#### Exercise
Exclude every picture. Output verbatim the lines from the one containing "Click the 30ml label in the thumbnail" to the end of the data.

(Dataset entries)
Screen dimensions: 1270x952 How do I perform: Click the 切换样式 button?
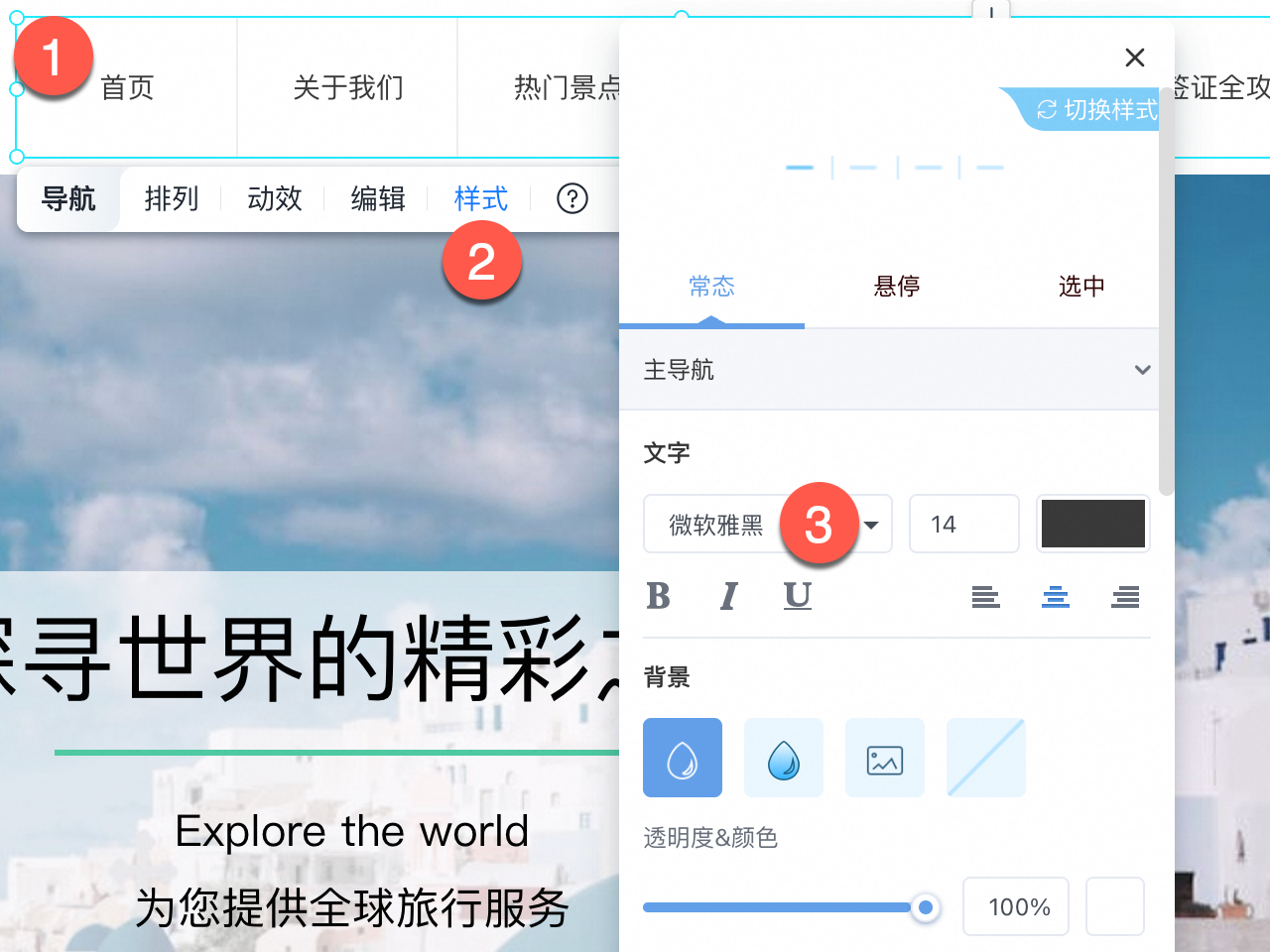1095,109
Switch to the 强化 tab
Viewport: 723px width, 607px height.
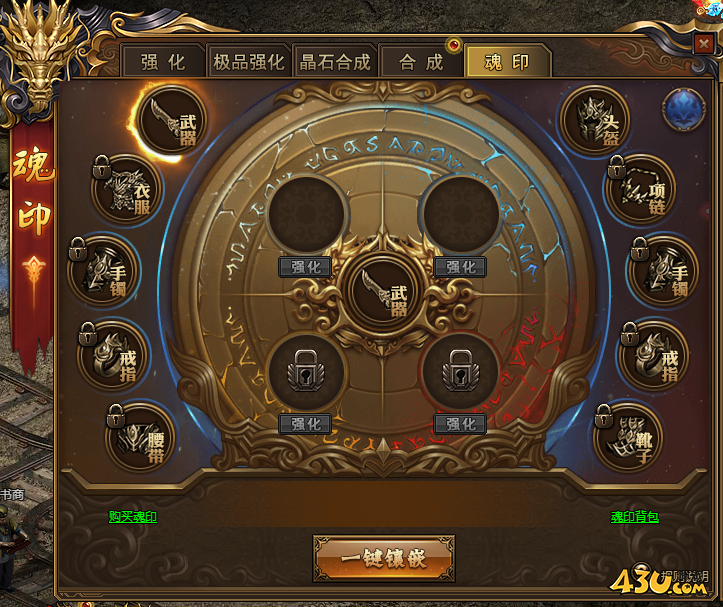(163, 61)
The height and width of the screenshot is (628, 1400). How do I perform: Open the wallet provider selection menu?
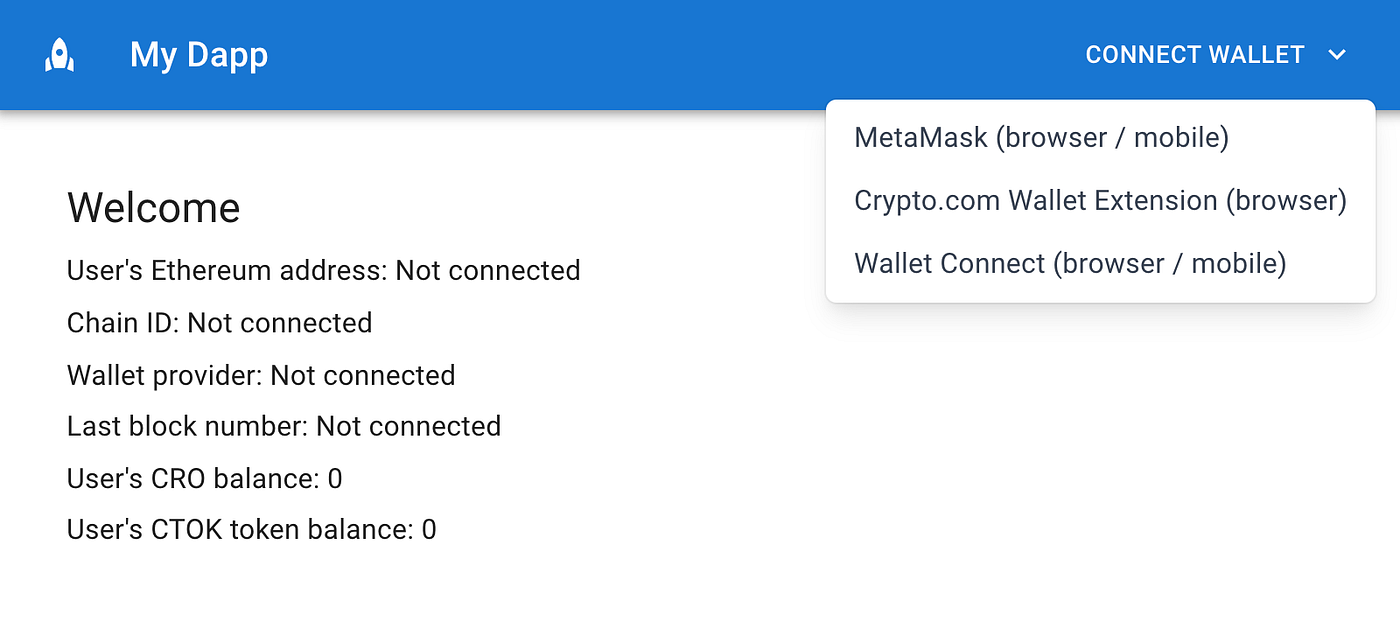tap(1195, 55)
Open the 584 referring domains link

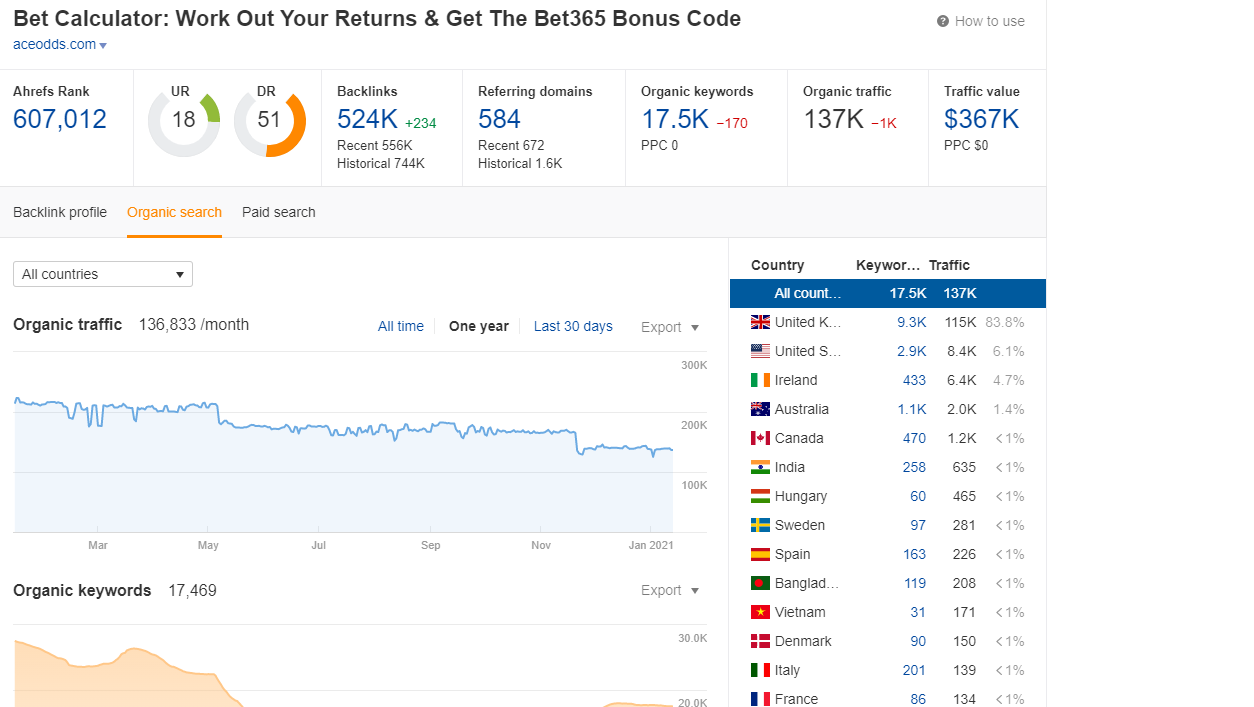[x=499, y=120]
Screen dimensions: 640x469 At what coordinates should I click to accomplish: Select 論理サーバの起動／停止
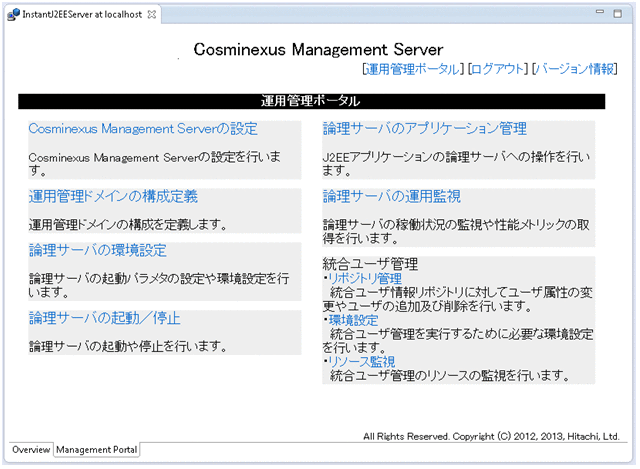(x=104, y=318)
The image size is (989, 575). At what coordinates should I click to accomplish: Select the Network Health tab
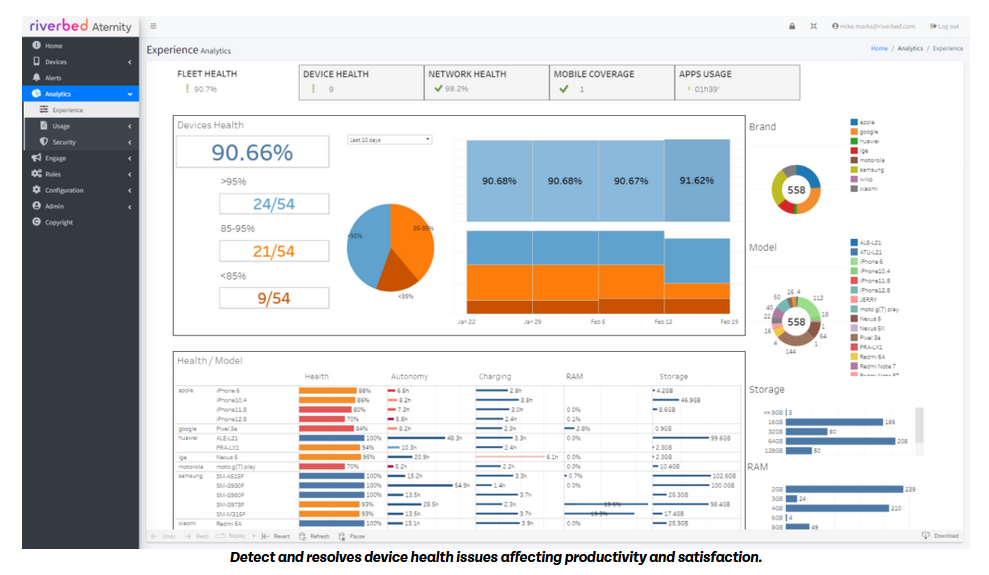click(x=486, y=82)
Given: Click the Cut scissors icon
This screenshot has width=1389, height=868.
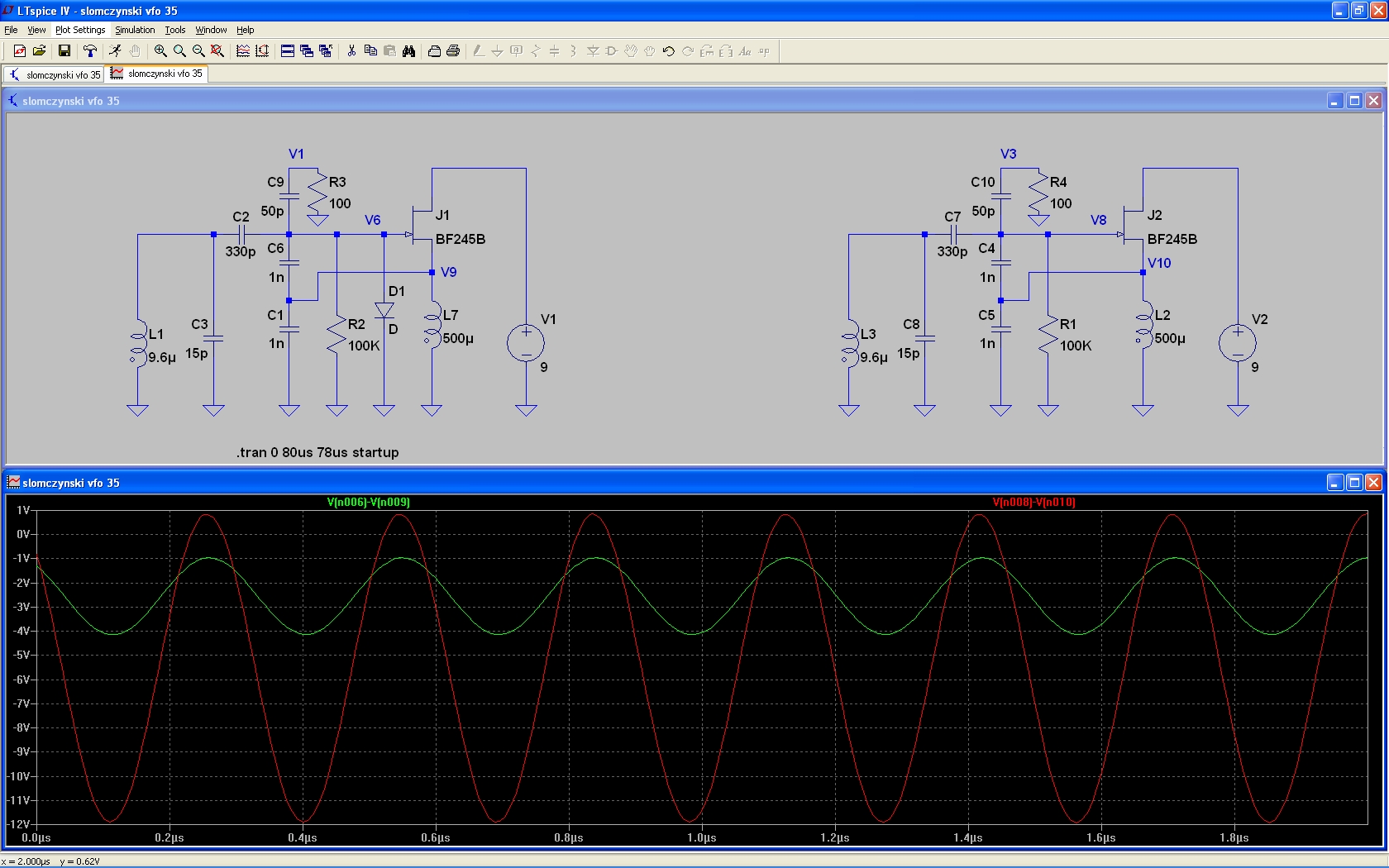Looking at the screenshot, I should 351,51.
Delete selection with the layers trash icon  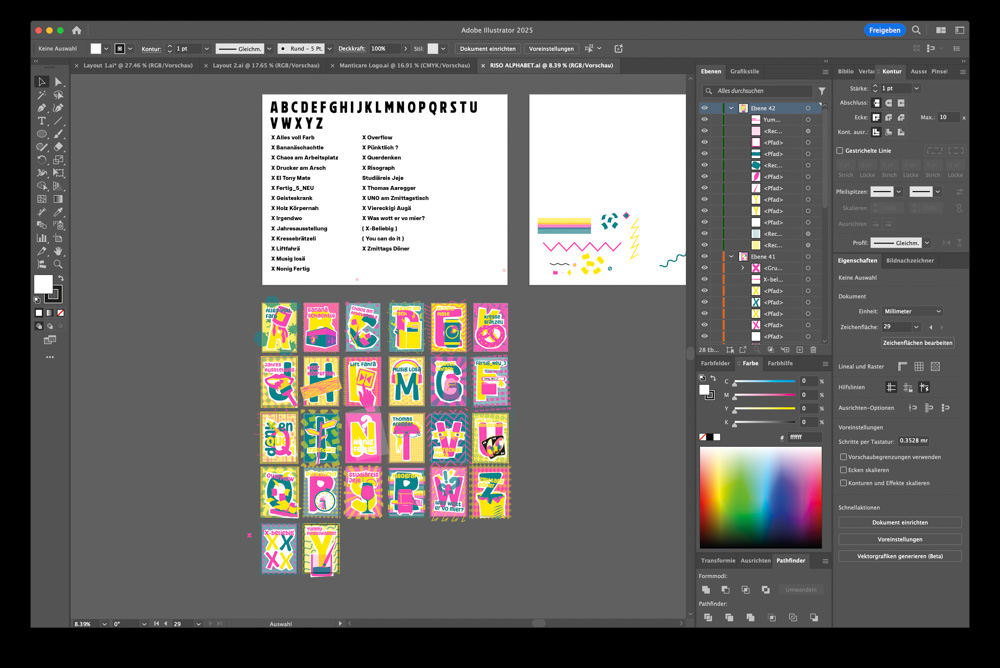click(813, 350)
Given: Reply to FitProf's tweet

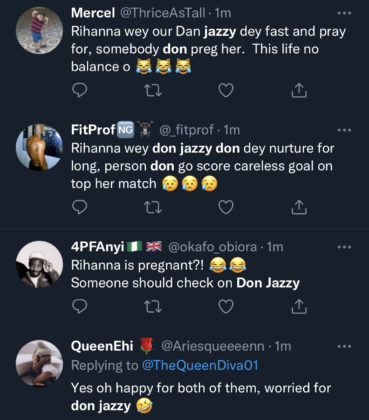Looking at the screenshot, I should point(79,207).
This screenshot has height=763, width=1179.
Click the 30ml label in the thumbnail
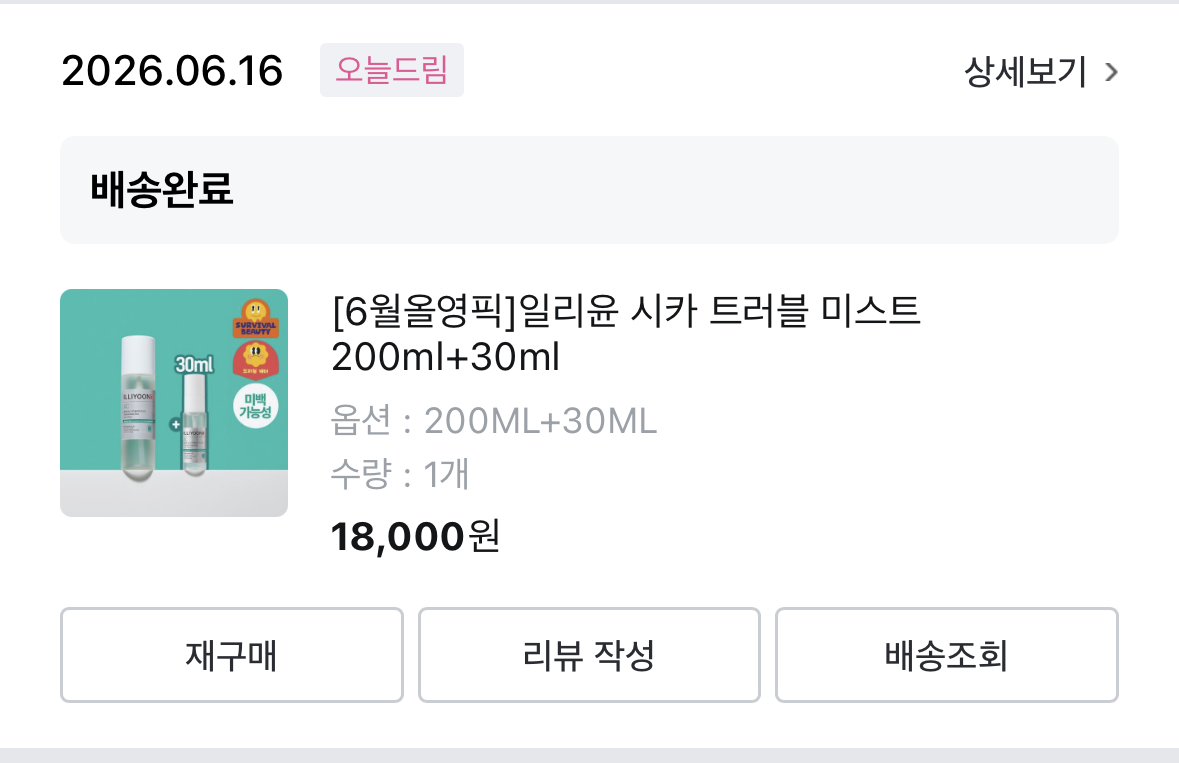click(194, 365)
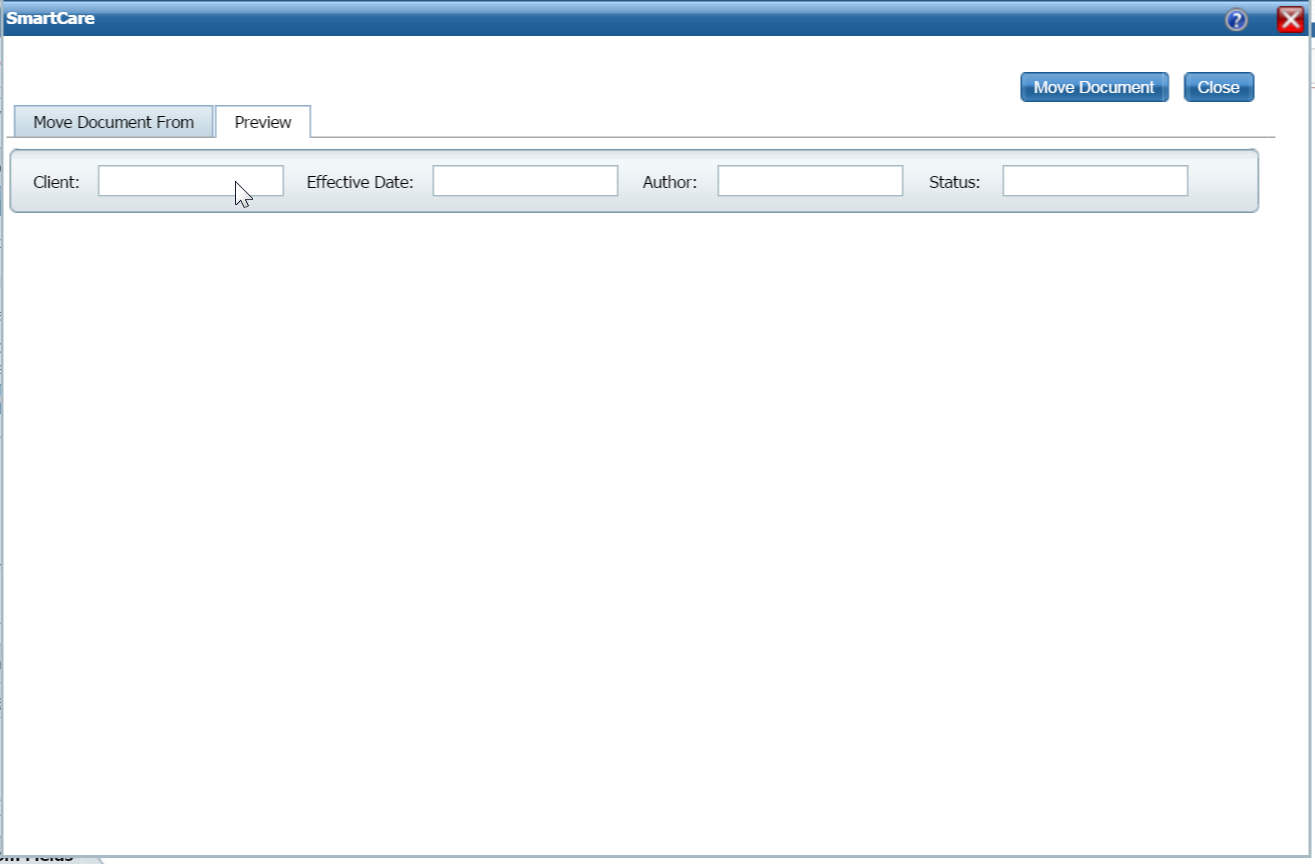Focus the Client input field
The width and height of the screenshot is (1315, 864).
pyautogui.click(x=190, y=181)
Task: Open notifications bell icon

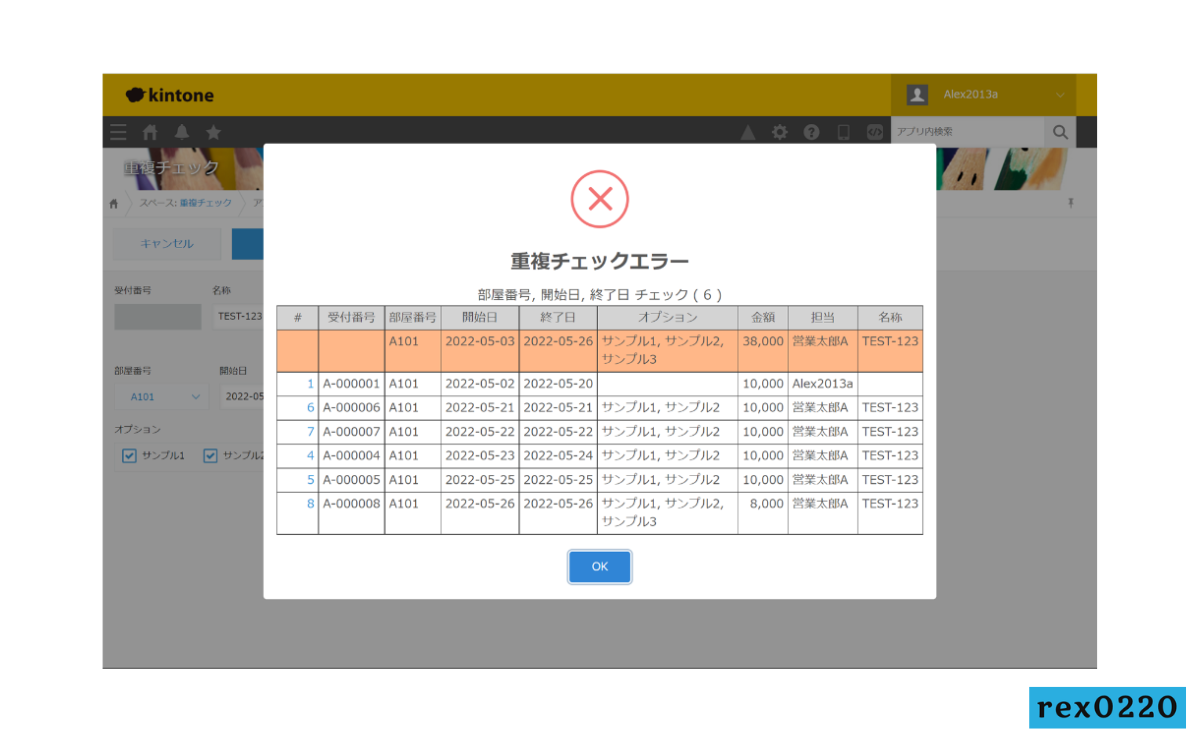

#### Exercise answer
Click the 30ml label in the thumbnail
click(194, 365)
Focus the Client input field
The width and height of the screenshot is (1315, 864).
pyautogui.click(x=190, y=181)
Task: Open notifications bell icon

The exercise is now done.